Natürlich liegt es in der Natur der Sache, dass ein Staat immer nur den
(missglückten) Versuch bestrafen kann, das Land zu verlassen. Wer weg
ist, ist ja weg und lacht den Staatsanwalt aus. Darauf hatte Cesare_Beccaria bereits in seinem 1764 erschienenen und in viele Sprachen übersetzten Buch „Dei delitti e delle pene“ (deutsch: „Von Verbrechen und Strafen“) hingewiesen und dringend davon abgeraten, die
Republikflucht unter Strafe zu stellen.
- „Das Verbot selbst, nicht außer Landes zu gehen, macht die Eingeborenen nur noch lüsterner, ihr Vaterland zu verlassen, und dient Ausländern zur Warnung, sich nicht darinnen niederzulassen.
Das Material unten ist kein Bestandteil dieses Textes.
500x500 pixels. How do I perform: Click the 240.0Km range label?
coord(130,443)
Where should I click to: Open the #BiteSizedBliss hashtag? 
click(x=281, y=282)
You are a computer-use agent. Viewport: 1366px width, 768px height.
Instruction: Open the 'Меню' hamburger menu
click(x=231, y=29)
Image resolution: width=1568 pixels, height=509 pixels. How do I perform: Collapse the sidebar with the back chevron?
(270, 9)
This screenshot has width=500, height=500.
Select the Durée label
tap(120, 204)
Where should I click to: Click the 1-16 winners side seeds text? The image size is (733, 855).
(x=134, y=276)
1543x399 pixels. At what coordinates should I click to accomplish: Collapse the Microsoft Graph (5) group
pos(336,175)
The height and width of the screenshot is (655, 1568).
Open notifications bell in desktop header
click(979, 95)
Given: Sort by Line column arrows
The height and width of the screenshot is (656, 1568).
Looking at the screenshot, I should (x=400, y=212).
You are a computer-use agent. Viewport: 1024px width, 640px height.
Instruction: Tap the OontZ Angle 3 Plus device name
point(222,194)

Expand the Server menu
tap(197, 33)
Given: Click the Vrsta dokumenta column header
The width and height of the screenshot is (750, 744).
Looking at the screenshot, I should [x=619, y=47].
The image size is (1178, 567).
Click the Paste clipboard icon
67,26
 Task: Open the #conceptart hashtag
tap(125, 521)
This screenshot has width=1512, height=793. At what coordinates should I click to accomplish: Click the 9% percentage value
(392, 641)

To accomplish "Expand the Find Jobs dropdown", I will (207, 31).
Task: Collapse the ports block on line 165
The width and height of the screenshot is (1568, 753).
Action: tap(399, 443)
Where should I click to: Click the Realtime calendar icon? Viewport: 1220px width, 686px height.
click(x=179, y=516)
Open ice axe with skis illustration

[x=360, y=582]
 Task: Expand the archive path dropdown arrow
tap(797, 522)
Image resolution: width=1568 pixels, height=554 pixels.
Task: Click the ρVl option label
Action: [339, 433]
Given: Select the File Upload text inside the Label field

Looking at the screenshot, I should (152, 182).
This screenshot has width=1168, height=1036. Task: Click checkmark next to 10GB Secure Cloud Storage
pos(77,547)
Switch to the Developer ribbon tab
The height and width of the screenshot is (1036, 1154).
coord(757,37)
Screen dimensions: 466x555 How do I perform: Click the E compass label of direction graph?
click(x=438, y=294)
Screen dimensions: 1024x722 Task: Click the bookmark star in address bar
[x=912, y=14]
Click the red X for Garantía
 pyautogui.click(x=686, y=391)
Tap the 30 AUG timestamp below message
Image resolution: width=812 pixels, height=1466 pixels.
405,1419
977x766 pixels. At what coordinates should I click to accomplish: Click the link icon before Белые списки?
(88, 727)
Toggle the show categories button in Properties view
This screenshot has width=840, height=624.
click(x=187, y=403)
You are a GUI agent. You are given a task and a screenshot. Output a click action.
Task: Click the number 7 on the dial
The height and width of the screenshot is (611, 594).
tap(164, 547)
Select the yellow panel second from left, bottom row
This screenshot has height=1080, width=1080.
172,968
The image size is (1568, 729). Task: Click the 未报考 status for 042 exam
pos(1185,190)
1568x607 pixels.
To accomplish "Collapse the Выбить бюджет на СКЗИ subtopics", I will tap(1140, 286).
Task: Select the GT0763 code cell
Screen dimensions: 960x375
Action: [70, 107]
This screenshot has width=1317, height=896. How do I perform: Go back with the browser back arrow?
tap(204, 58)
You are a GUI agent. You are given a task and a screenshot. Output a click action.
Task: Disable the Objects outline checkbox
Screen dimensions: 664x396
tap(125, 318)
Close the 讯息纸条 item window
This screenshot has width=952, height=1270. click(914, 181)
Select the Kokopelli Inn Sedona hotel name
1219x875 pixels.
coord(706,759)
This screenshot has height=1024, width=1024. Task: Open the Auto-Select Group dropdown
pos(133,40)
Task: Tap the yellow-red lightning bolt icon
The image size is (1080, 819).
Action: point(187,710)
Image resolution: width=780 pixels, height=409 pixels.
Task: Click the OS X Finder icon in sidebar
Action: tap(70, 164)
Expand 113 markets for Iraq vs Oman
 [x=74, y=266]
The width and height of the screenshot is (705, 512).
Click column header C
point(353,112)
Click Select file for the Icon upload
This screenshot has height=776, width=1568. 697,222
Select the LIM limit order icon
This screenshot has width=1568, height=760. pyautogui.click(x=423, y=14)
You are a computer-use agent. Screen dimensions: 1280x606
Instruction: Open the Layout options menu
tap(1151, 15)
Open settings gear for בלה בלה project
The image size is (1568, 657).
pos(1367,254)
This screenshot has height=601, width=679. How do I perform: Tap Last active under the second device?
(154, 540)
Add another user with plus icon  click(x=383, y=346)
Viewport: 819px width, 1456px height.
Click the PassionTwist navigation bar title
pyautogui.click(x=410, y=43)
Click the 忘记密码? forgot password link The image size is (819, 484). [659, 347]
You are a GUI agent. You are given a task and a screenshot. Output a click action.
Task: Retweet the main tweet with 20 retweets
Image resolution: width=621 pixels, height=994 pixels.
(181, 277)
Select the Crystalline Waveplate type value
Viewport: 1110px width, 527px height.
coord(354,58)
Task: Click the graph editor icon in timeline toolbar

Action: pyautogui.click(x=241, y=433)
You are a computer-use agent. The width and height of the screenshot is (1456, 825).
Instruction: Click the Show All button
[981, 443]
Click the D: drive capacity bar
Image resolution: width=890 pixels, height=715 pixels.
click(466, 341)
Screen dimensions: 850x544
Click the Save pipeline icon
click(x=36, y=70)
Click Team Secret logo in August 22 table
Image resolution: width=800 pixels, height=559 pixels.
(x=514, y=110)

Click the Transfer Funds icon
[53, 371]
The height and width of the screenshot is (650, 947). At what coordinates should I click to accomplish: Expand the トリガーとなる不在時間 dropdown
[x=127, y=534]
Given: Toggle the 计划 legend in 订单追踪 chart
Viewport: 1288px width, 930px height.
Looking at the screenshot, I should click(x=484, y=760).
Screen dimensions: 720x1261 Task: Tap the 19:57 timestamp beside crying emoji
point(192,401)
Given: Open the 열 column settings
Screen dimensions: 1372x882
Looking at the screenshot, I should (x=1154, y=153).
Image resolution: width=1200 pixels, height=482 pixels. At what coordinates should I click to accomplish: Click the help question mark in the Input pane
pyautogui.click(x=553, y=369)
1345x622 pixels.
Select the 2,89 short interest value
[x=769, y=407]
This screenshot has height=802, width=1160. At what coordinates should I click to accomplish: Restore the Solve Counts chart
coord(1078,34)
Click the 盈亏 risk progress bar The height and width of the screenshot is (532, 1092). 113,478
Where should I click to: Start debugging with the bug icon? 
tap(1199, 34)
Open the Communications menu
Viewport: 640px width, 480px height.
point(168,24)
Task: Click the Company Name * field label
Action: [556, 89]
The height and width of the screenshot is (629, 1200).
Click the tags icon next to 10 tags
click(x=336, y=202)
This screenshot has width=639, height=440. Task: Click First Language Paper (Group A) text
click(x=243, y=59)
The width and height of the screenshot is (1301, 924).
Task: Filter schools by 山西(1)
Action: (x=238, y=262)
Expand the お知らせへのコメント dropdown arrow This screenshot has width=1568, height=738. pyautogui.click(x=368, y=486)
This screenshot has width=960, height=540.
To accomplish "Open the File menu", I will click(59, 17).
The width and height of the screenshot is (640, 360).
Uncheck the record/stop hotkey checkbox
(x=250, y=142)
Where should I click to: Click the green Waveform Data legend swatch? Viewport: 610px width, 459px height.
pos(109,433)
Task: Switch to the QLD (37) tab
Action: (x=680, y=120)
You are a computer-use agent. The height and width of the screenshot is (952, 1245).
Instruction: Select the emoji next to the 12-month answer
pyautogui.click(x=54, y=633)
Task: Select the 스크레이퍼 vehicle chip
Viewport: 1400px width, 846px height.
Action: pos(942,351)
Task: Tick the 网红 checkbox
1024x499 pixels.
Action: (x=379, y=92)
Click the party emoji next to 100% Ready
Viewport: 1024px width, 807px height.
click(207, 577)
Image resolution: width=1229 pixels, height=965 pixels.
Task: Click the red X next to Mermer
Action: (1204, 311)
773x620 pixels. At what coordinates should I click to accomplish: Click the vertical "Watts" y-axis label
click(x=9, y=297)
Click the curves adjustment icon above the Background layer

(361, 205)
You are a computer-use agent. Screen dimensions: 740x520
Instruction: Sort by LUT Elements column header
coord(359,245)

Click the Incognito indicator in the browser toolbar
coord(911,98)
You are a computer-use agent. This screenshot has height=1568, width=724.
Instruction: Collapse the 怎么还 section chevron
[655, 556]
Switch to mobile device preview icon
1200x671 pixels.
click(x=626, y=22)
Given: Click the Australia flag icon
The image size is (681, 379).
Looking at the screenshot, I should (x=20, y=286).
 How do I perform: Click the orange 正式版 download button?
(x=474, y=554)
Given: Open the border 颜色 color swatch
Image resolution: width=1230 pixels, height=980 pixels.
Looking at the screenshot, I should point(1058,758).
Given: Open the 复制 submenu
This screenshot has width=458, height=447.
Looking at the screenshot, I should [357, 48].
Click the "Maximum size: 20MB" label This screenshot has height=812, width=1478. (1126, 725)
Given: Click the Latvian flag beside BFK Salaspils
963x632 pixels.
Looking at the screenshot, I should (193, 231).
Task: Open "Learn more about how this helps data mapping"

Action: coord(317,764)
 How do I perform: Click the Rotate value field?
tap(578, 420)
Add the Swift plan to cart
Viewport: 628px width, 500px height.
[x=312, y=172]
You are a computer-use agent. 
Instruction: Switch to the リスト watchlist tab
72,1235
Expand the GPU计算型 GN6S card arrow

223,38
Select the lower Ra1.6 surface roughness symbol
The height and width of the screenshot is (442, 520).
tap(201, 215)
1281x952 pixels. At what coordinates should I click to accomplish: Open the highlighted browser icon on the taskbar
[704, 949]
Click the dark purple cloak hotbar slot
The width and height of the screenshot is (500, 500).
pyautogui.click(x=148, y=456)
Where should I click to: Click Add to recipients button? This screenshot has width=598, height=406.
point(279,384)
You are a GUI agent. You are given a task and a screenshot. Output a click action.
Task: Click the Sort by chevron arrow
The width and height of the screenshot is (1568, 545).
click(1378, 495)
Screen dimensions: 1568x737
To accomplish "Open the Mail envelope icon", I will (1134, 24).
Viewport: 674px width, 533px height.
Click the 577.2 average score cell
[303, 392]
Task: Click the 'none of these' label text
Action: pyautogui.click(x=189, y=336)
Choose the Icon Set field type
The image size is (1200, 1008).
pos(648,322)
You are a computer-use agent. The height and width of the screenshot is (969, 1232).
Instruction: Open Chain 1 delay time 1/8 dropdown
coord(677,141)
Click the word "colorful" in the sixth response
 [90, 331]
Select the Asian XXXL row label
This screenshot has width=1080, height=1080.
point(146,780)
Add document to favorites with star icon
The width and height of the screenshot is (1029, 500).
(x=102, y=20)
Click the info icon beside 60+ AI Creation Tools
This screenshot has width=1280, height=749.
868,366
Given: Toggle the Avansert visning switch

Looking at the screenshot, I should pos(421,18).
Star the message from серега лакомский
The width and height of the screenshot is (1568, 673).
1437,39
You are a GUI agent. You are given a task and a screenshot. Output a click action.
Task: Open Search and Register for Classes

Was soll man von einer Regierung denken, die außer der Furcht und Strafe kein anderes Mittel hat, die Menschen im Schoße ihres Vaterlandes zu erhalten, an welches sie doch bereits ohnehin durch einen selbst eigenen Hang von erster Kindheit an, durch die Natur, gleichsam gefesselt sind?"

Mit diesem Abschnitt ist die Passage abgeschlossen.